The quality of those applications only shed a dim light on the student and person that I am. A hundred applications was never my goal. A hundred applications doesn’t measure the capability, intelligence or worth of me as a student. A hundred applications is just ridiculous!

Schools with similar approaches, though, get glowing media coverage. Meanwhile, a lot of that scholarship money is irrelevant, since a single student obviously can only attend one school.

I think that if I had been counseled properly, I would have had a better grasp on my high school-to-college transition. I ultimately chose to leave Memphis to attend another state university on a full scholarship. Looking back, that school was not the best fit for me. I returned to Memphis to attend our local public university.

A counselor never tried to determine what the absolute best school for me would be. I wasted a lot of time, money and resources trying to figure that out. And I almost lost myself in the process.

I was more than capable of getting back on track, and I did. But not every student can afford to go through what I went through.

High schools need to realize that, while students amassing millions of dollars in scholarships and hundreds of college acceptance letters seems like an accomplishment, the outcome for many students is the total opposite.

Too many students end up not going to a school that is the best fit for them, taking on piles of debt, and dropping out with no workforce experience.

The goal should be that each high school student will graduate having a grasp on their career path (and experience in that field), scholarships to the school of their choice (full rides or little to no debt), and be confident in where they will be spending the next four to six years of their life. Being thorough in the college search and submitting quality applications is what leads to a college that is the best fit for the student, obtaining scholarships, and ultimately graduating.

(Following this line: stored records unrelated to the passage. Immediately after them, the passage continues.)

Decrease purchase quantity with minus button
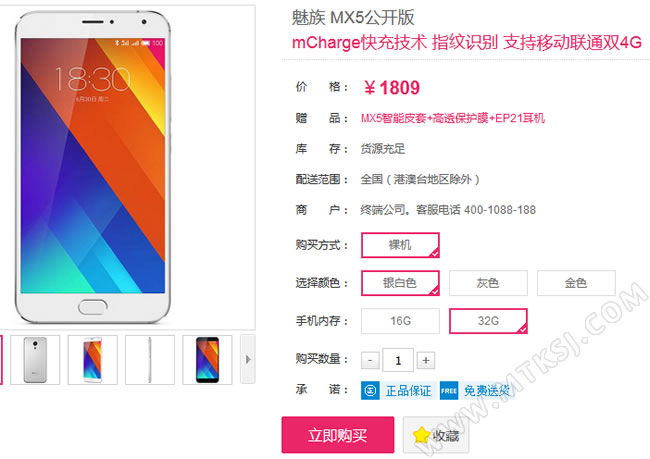This screenshot has width=650, height=459. 370,360
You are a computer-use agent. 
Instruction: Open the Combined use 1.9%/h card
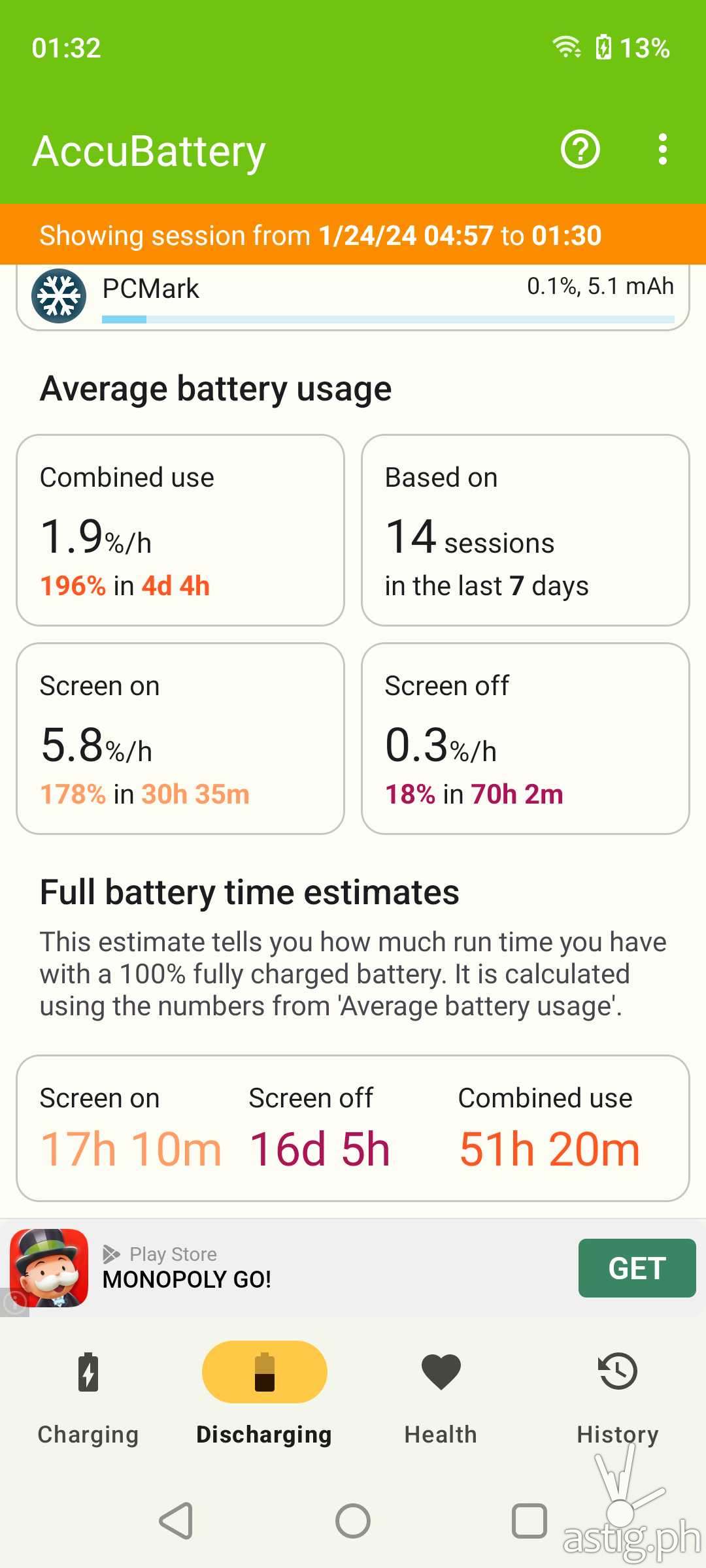tap(180, 530)
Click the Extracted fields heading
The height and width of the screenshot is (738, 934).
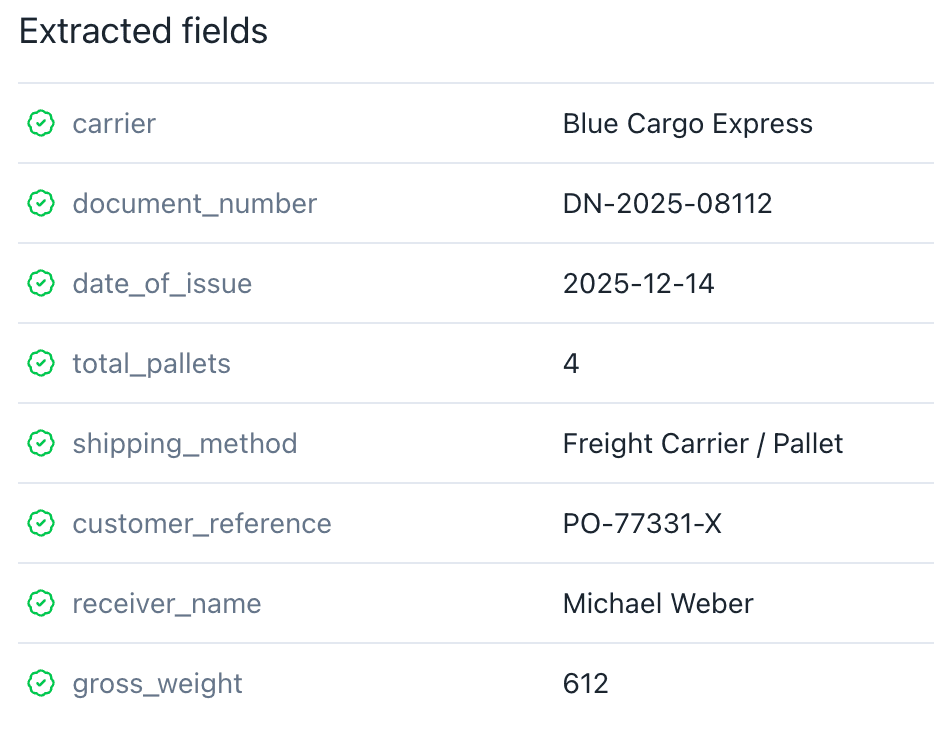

Here’s what I wish a counselor had told me:

"It is time to start thinking about quality over quantity. Quality counseling. Quality applications. And quality choices about what to do next."Anisah Karim

Try things you like, but don’t overload yourself. Look for summer internships that pay, rather than minimum-wage jobs. Build a network of people who can help you make good decisions about college and work. Research schools with a major you’re interested in, and find out what scholarships they offer. Keep an eye on your GPA and make sure you’re taking the classes you need to graduate. Apply for colleges when applications open and submit the FAFSA form in October.

And most importantly, through all four years of high school, don’t be afraid to ask for help.

It is time to start thinking about quality over quantity. Quality counseling. Quality applications. And quality choices about what to do next.

Anisah Karim is a psychology student at the University of Memphis. She plans to continue her education in speech pathology and otology and eventually start her own private practice. She also plans to launch two new business ventures in the fall and relaunch SousChef in the fall of 2018.